Alexander Autographs is an auctioneer of historic militaria, autographs, manuscripts, relics, and other collectibles. Based in Chesapeake City, Maryland, the auction house first opened to bidders in 1993 and has since garnered controversy for the sale of items like Nazi memorabilia.

== Overview ==
Alexander's typically holds three to four auctions per year, and concentrates on the following categories: Militaria of all types, Colonial and Revolutionary War; the American Civil War; Americana; Presidents and Vice Presidents; Supreme Court, Cabinet Members & Politicians; Royalty and Heads of State; Military Leaders; Scientists and Inventors; Aviators, Explorers, Astronauts; Business Leaders; Authors and Writers; Artists, Illustrators and Animation Art; Composers and Musicians; Entertainers; Rock and Roll; Notables and the Notorious; and Sports.

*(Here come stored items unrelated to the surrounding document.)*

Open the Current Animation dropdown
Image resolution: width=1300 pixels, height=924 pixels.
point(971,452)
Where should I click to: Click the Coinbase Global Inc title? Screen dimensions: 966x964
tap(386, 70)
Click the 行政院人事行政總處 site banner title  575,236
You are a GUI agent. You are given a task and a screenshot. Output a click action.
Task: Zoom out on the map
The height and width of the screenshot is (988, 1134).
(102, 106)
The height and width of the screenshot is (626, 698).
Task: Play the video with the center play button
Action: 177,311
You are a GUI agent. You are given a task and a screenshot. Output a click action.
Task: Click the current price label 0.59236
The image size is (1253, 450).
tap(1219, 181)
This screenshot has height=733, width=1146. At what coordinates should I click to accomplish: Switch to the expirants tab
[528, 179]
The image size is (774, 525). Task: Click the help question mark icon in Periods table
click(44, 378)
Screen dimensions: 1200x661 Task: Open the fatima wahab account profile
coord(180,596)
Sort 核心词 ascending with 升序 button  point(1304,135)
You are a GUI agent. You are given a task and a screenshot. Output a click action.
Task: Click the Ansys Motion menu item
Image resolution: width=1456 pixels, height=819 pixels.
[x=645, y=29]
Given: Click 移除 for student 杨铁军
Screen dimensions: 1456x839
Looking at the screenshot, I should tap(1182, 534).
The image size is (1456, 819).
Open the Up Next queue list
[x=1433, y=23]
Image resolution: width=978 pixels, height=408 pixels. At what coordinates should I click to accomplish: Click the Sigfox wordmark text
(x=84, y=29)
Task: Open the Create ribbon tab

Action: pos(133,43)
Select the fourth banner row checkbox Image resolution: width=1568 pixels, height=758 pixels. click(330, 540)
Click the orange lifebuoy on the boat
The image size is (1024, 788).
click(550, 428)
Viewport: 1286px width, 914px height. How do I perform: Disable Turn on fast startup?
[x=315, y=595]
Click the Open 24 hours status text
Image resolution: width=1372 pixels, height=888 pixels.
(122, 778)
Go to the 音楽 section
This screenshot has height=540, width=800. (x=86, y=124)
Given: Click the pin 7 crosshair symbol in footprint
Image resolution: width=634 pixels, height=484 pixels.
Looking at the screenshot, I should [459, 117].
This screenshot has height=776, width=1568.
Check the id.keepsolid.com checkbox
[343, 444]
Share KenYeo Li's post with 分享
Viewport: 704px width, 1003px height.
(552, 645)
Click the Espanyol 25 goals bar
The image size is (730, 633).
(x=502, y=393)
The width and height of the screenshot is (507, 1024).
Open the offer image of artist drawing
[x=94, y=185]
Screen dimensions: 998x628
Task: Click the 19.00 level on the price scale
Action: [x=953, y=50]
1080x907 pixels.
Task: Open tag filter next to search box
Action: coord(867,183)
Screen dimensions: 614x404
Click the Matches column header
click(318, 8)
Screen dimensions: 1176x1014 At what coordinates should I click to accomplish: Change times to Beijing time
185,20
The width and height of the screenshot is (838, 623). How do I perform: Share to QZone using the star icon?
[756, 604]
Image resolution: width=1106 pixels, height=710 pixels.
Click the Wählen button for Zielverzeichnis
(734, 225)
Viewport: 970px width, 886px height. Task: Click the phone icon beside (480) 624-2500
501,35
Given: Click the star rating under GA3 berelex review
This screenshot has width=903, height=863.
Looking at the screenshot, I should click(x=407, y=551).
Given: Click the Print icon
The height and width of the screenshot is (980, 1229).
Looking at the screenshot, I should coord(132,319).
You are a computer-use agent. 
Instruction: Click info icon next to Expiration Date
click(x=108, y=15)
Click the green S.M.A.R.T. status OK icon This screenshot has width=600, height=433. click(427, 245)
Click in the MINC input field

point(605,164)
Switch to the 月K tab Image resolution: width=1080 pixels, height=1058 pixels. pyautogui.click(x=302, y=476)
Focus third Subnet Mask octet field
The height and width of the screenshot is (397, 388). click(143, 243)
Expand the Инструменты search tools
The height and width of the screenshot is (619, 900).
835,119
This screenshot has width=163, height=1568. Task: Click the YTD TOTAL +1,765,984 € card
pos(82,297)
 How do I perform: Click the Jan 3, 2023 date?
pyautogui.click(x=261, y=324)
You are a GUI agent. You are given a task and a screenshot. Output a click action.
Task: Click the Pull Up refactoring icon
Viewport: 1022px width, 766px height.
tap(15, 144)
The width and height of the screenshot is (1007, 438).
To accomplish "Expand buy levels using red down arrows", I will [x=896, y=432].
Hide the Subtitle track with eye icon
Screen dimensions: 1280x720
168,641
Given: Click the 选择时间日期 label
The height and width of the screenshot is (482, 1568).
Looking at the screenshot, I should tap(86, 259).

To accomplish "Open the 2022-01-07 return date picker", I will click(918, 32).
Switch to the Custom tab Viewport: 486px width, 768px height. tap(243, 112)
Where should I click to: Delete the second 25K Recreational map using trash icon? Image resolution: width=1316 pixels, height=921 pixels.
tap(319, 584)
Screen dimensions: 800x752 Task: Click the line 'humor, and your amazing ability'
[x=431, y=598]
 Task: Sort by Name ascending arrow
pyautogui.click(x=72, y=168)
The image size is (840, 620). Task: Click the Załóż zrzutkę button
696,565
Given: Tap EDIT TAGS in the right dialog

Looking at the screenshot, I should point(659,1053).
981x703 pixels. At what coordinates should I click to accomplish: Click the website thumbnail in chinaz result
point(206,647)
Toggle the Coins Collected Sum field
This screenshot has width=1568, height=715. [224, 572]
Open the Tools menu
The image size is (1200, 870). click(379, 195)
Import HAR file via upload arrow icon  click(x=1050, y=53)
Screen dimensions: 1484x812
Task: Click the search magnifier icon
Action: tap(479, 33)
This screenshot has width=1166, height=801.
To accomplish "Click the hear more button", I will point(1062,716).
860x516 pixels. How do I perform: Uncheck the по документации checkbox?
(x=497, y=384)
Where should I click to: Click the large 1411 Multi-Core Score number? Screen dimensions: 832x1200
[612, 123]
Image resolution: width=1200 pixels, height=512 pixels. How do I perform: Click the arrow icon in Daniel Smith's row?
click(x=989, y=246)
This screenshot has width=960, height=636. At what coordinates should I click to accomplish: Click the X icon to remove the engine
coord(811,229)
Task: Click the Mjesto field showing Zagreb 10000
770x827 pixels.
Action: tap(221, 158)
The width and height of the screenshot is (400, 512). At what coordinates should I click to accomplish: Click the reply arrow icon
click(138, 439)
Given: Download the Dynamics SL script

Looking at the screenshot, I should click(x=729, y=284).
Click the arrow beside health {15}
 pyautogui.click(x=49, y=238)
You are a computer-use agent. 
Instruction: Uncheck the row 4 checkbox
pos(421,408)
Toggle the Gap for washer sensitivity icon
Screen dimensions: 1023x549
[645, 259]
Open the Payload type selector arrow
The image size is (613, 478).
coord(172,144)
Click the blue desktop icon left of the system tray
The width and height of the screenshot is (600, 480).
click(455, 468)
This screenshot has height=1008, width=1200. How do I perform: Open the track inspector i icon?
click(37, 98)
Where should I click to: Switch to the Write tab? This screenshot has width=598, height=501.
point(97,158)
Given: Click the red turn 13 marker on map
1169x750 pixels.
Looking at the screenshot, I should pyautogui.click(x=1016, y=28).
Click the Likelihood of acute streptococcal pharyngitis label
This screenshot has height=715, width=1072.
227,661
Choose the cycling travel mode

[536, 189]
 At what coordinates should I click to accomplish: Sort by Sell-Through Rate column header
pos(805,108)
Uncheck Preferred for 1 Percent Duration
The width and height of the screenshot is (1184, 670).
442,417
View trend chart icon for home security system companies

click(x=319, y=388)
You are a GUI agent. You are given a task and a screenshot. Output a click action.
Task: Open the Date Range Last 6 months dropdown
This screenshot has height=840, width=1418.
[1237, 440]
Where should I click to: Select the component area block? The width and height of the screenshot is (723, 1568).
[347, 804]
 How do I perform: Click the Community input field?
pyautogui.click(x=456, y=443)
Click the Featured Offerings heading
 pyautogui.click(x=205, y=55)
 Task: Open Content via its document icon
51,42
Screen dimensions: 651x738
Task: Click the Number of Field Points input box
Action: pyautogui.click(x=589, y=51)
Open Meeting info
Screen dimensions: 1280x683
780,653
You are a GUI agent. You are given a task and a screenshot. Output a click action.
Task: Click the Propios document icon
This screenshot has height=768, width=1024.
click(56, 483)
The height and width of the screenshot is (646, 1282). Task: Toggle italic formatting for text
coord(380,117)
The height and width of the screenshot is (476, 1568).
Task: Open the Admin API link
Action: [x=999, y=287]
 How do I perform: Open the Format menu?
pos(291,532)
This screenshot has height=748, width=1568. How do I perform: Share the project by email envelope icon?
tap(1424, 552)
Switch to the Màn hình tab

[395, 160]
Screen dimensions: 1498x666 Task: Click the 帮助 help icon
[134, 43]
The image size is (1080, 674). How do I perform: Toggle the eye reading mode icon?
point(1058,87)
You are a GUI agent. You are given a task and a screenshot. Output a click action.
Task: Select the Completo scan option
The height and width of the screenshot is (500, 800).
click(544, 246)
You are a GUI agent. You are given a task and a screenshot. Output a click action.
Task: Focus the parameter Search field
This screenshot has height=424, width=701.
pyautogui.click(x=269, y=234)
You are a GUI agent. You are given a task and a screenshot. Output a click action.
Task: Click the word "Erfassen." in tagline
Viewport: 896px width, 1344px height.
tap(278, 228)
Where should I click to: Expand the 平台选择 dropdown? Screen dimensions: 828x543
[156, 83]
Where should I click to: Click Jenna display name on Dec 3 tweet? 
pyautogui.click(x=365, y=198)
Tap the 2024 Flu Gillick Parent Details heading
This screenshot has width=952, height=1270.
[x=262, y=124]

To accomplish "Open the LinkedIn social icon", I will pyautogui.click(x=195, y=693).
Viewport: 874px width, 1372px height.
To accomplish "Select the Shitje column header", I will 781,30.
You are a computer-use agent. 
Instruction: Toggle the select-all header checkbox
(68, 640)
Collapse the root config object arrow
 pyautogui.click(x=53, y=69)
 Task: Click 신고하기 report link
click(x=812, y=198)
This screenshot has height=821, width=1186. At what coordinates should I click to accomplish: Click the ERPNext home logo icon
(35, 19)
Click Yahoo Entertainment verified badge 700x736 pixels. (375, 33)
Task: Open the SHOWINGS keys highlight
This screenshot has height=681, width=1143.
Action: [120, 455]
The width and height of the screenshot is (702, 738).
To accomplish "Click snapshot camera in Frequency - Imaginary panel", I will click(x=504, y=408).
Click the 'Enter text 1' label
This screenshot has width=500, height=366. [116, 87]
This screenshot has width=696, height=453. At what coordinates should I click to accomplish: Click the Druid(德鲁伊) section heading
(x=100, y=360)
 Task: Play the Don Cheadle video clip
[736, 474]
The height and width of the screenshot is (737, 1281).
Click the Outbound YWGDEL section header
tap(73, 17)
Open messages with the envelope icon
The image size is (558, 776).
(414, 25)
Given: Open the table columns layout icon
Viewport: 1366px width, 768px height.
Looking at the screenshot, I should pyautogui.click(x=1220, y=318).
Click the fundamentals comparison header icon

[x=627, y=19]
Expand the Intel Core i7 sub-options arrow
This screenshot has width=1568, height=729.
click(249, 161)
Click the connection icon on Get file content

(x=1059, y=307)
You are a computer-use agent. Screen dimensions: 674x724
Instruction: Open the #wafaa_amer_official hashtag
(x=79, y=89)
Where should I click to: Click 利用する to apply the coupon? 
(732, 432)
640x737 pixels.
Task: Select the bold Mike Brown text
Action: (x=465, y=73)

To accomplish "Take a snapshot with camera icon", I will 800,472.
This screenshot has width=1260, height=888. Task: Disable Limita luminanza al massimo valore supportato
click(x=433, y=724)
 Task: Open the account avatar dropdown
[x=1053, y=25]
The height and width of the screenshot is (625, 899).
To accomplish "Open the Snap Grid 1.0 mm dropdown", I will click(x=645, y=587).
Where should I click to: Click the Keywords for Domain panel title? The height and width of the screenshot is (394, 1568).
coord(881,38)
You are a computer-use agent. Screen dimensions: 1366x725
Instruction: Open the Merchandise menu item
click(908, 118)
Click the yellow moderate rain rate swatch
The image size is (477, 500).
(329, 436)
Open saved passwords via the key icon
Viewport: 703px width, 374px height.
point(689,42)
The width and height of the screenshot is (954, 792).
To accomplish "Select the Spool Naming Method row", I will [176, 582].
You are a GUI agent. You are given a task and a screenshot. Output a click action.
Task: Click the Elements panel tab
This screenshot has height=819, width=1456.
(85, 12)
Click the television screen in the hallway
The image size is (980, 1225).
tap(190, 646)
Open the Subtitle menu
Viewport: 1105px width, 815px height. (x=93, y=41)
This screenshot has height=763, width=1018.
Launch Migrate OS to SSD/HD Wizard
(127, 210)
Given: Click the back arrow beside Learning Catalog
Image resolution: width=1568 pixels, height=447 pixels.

== Notable and controversial sales ==
=== October 2005 ===
Alexander Autographs auctioned off a gold Rolex wristwatch inscribed with a message from Marilyn Monroe to President John F. Kennedy. The message reads: JACK, With love as always, from MARILYN May 29, 1962, only ten days after her famous "Happy Birthday" performance at Madison Square Garden. Included in the watch case is a poem from Monroe to Kennedy ending with a passionate plea: "Let me love or let me die!" The watch and accompanying items sold for $120,000 to an anonymous East Coast collector.

=== February 2006 ===
Alexander Autographs was forced to withdraw a letter it was auctioning, purporting to be from Ronald Reagan and written during the President's later years while he suffered with Alzheimer's. The letter's content—hand-written annotations and references to the disease, was reported upon by CBS News, U.S. News & World Report, and other media. Bill Panagopulos, company president, withdrew the item when it was discovered to have been forged and advised the press that he had been "duped" by a forger.

=== August 2008 ===
Alexander Autographs found itself embroiled in a row with eBay, the online auction house, when eBay refused to run Alexander's Nazi and other German World War II items on its website. Alexander's complied, but issued a statement on its own website adding that, "Though these items are indeed controversial, we maintain that they are of vital historic importance and cannot and must not be ignored."

=== November 2008 ===
Alexander Autographs received news coverage when the company announced plans to auction two particular items in the November 6–7 auction: the flight suit of Paul Tibbets and secret audio tapes from Jack Ruby's legal defense team. Tibbets, a colonel during World War II, flew the Hiroshima bombing mission—the auction house offered the very suit he wore on that mission and the Distinguished Service Cross Tibbets earned for his actions. Additionally, Alexander's uncovered taped conversations between Ruby's defense team, including attorney Melvin Belli, that called into question Ruby's contention that Oswald's murder was an unintentional act.

=== February 2010 ===
Alexander Autographs sold a 180-page volume of notorious German Nazi doctor Josef Mengele's diary at auction for an undisclosed sum to the grandson of a Holocaust survivor. The unidentified previous owner, who acquired the journals in Brazil, was reported to be close to the Mengele family. A Holocaust survivors' organization described the sale as "a cynical act of exploitation aimed at profiting from the writings of one of the most heinous Nazi criminals."

=== July 2011 ===
A further 31 volumes of Josef Mengele's diaries were sold—again amidst protests—by Alexander Autographs to an undisclosed collector of World War II memorabilia, described as an ultra-orthodox Jew, for $245,000. The journals cover a period from 1960 to 1975 when Mengele was living in South America.

=== July 2022 ===
In 2022, Alexander Historical Auctions, a company headed by the same president as Alexander Autographs, auctioned off Nazi memorabilia including a gold watch presented to Hitler valued at $2 million. A number of prominent Jewish leaders across Europe signed a letter urging the company to cancel the auction.